__Task description__
Send back the line that contains "You are a computer-use" and all lines following it through the end of the data below, exactly, omitting pictures.

__Information given__
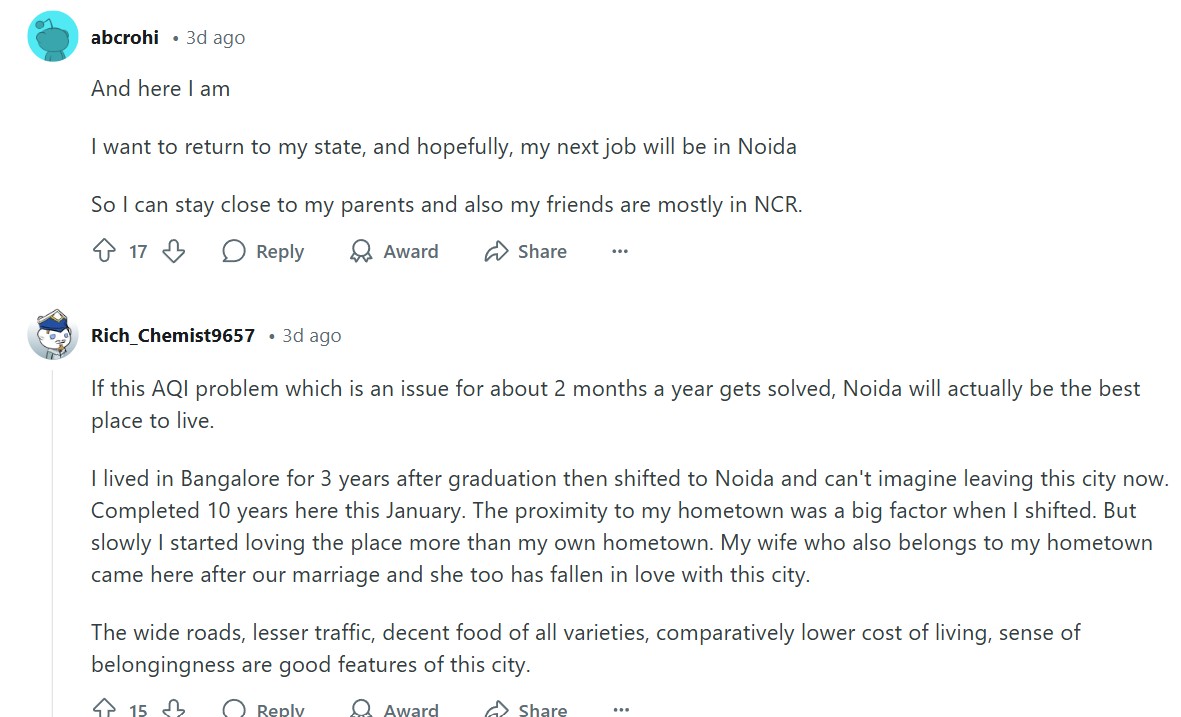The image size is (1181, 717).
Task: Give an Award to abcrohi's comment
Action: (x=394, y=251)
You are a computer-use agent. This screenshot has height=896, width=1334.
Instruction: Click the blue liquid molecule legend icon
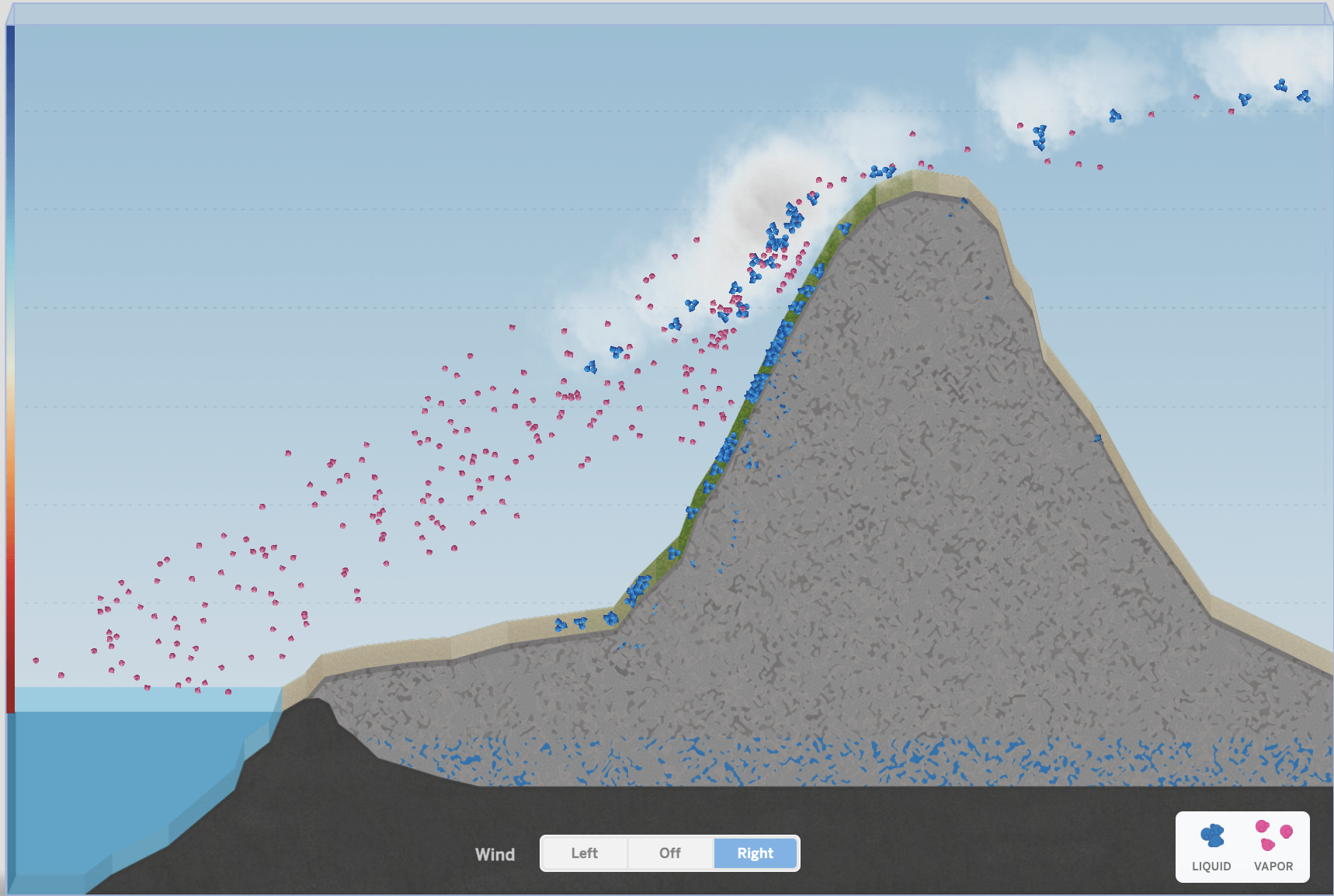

__Final answer__
You are a computer-use agent. This screenshot has height=896, width=1334.
Instruction: Click the blue liquid molecule legend icon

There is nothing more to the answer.